WHAT YOU NEED TO DO
The data shown below should all be retyped exactly.

-- Opening Marker --

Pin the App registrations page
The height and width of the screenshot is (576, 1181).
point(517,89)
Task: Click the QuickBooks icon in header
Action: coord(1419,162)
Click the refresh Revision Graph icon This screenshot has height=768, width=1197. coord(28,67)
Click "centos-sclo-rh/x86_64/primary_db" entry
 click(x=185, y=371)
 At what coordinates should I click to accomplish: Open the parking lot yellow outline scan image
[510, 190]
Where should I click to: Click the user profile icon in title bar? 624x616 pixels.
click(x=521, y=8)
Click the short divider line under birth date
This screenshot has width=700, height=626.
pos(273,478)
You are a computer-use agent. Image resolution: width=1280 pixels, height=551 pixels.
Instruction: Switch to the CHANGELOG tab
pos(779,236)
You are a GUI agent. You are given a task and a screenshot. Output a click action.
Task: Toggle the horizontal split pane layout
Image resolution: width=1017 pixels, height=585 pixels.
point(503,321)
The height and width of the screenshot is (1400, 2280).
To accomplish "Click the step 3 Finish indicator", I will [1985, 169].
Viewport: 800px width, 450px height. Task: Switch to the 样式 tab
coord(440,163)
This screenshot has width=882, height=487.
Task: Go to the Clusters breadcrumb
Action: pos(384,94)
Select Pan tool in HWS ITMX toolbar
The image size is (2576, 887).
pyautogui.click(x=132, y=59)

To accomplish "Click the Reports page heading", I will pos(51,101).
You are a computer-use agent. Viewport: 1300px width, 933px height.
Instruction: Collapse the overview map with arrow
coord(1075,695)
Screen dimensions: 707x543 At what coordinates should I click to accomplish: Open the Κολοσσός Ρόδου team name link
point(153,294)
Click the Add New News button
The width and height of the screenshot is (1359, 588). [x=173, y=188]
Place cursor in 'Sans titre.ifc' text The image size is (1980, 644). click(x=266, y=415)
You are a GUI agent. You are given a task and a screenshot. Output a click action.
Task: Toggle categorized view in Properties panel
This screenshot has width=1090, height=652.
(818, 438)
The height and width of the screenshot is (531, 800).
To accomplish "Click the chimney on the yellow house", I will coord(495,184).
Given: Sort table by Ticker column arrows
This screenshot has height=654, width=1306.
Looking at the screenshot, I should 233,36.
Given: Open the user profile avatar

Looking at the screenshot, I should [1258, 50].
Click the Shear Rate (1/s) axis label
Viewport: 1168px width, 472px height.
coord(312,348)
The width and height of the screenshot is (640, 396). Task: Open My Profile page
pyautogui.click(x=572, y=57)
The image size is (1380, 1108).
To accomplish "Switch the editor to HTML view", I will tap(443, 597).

-- Closing Marker --

YOUR SOLUTION
Pin the App registrations page
The height and width of the screenshot is (576, 1181).
point(517,89)
Task: Click the QuickBooks icon in header
Action: coord(1419,162)
Click the refresh Revision Graph icon This screenshot has height=768, width=1197. coord(28,67)
Click "centos-sclo-rh/x86_64/primary_db" entry
 click(x=185, y=371)
 At what coordinates should I click to accomplish: Open the parking lot yellow outline scan image
[510, 190]
Where should I click to: Click the user profile icon in title bar? 624x616 pixels.
click(x=521, y=8)
Click the short divider line under birth date
This screenshot has width=700, height=626.
pos(273,478)
You are a computer-use agent. Image resolution: width=1280 pixels, height=551 pixels.
Instruction: Switch to the CHANGELOG tab
pos(779,236)
You are a GUI agent. You are given a task and a screenshot. Output a click action.
Task: Toggle the horizontal split pane layout
Image resolution: width=1017 pixels, height=585 pixels.
point(503,321)
The height and width of the screenshot is (1400, 2280).
To accomplish "Click the step 3 Finish indicator", I will [1985, 169].
Viewport: 800px width, 450px height. Task: Switch to the 样式 tab
coord(440,163)
This screenshot has width=882, height=487.
Task: Go to the Clusters breadcrumb
Action: pos(384,94)
Select Pan tool in HWS ITMX toolbar
The image size is (2576, 887).
pyautogui.click(x=132, y=59)

To accomplish "Click the Reports page heading", I will pos(51,101).
You are a computer-use agent. Viewport: 1300px width, 933px height.
Instruction: Collapse the overview map with arrow
coord(1075,695)
Screen dimensions: 707x543 At what coordinates should I click to accomplish: Open the Κολοσσός Ρόδου team name link
point(153,294)
Click the Add New News button
The width and height of the screenshot is (1359, 588). [x=173, y=188]
Place cursor in 'Sans titre.ifc' text The image size is (1980, 644). click(x=266, y=415)
You are a GUI agent. You are given a task and a screenshot. Output a click action.
Task: Toggle categorized view in Properties panel
This screenshot has width=1090, height=652.
(818, 438)
The height and width of the screenshot is (531, 800).
To accomplish "Click the chimney on the yellow house", I will coord(495,184).
Given: Sort table by Ticker column arrows
This screenshot has height=654, width=1306.
Looking at the screenshot, I should 233,36.
Given: Open the user profile avatar

Looking at the screenshot, I should [1258, 50].
Click the Shear Rate (1/s) axis label
Viewport: 1168px width, 472px height.
coord(312,348)
The width and height of the screenshot is (640, 396). Task: Open My Profile page
pyautogui.click(x=572, y=57)
The image size is (1380, 1108).
To accomplish "Switch the editor to HTML view", I will tap(443, 597).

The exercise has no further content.